Everything from the line containing "This screenshot has height=934, width=1280." through the last line of the material must be restated word for word, and only that.
○ ○ ○ ○
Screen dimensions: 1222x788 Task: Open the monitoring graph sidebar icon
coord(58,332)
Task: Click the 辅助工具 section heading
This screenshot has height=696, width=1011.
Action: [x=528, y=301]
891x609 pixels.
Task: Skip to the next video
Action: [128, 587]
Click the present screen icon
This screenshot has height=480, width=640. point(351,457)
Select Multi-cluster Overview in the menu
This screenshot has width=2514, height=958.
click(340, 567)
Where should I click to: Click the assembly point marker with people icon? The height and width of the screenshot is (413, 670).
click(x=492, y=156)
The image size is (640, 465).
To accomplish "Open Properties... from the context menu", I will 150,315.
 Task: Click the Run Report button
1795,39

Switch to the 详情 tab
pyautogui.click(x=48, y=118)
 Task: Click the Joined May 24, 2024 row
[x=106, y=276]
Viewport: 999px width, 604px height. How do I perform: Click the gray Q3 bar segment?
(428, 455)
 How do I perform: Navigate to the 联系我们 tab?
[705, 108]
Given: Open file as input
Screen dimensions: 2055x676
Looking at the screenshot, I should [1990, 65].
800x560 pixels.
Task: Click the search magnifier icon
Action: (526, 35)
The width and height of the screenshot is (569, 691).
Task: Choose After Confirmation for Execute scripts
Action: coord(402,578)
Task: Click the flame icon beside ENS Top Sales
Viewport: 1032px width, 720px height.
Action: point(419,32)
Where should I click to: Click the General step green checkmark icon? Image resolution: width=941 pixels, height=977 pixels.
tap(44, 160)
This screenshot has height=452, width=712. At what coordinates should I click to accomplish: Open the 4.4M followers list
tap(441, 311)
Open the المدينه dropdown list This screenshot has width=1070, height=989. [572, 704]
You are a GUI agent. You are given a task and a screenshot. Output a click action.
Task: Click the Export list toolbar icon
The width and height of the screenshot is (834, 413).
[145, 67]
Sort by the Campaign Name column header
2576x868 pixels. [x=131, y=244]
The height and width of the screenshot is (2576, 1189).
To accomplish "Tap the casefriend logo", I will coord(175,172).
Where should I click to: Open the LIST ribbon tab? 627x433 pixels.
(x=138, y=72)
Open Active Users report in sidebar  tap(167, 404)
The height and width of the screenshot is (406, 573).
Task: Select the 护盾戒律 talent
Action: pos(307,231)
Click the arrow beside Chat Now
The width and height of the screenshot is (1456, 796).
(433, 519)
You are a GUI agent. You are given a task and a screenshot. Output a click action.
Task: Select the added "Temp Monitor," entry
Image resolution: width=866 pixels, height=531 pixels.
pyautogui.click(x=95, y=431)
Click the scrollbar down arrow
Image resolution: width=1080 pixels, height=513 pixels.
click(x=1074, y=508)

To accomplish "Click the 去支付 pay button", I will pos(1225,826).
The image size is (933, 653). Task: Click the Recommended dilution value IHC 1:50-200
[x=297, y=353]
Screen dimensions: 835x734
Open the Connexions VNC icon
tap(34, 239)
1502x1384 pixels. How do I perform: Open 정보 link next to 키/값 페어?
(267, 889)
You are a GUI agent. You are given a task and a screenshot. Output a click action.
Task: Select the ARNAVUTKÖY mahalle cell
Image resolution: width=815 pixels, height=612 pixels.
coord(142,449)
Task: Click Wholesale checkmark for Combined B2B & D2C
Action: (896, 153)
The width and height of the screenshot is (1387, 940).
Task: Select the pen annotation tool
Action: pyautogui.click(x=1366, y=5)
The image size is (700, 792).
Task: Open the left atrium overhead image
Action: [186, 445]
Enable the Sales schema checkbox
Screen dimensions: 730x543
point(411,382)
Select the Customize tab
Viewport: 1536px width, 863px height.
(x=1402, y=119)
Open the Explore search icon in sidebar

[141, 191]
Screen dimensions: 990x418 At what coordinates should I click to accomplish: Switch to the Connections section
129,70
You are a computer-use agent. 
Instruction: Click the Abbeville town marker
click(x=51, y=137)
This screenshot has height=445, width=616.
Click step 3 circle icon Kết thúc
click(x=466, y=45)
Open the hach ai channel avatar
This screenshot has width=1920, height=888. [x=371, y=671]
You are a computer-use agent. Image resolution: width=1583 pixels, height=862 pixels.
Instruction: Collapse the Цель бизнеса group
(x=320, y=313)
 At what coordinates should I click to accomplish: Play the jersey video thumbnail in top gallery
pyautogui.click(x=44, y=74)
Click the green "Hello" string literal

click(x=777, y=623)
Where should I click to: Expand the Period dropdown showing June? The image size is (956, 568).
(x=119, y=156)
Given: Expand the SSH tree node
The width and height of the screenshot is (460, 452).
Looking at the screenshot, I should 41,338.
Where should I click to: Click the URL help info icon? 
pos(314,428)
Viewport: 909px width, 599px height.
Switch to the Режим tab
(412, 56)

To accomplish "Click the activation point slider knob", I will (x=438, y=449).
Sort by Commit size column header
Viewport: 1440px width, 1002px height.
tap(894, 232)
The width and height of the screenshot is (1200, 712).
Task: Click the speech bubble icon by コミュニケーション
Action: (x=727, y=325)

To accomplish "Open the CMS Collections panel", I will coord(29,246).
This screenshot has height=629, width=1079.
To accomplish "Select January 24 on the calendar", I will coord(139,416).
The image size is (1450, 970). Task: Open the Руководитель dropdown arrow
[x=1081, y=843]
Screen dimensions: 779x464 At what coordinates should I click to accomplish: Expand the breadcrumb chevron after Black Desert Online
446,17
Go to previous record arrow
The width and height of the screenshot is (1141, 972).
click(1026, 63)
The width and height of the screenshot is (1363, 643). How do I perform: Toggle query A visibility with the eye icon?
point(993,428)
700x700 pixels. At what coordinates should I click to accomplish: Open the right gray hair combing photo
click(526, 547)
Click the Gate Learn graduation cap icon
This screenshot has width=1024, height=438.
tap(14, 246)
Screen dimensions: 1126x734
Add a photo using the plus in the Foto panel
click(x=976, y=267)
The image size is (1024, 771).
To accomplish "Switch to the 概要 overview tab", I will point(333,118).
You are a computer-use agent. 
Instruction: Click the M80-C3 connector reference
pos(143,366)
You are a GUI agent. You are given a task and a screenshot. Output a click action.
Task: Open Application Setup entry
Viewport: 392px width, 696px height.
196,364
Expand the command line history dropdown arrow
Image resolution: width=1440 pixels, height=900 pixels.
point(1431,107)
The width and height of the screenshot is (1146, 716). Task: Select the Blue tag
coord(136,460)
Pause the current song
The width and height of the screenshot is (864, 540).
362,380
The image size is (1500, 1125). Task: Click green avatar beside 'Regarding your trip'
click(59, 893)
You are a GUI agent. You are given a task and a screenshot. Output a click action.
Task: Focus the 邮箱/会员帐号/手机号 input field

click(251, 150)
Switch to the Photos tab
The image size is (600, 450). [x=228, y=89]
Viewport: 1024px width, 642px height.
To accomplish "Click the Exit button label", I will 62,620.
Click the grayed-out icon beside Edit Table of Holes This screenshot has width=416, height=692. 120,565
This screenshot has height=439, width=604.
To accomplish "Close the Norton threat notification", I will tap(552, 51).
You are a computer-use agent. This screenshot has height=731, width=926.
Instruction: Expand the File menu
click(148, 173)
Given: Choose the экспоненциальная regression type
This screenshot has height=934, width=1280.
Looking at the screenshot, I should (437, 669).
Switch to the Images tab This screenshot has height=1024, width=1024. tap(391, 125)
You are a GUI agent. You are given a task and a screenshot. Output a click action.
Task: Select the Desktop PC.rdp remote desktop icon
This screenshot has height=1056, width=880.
○ ○ ○ ○
> **RESPONSE TO THE TASK**
This screenshot has height=934, width=1280.
Looking at the screenshot, I should (437, 669).
Switch to the Images tab This screenshot has height=1024, width=1024. tap(391, 125)
You are a GUI agent. You are given a task and a screenshot. Output a click action.
Task: Select the Desktop PC.rdp remote desktop icon
This screenshot has height=1056, width=880.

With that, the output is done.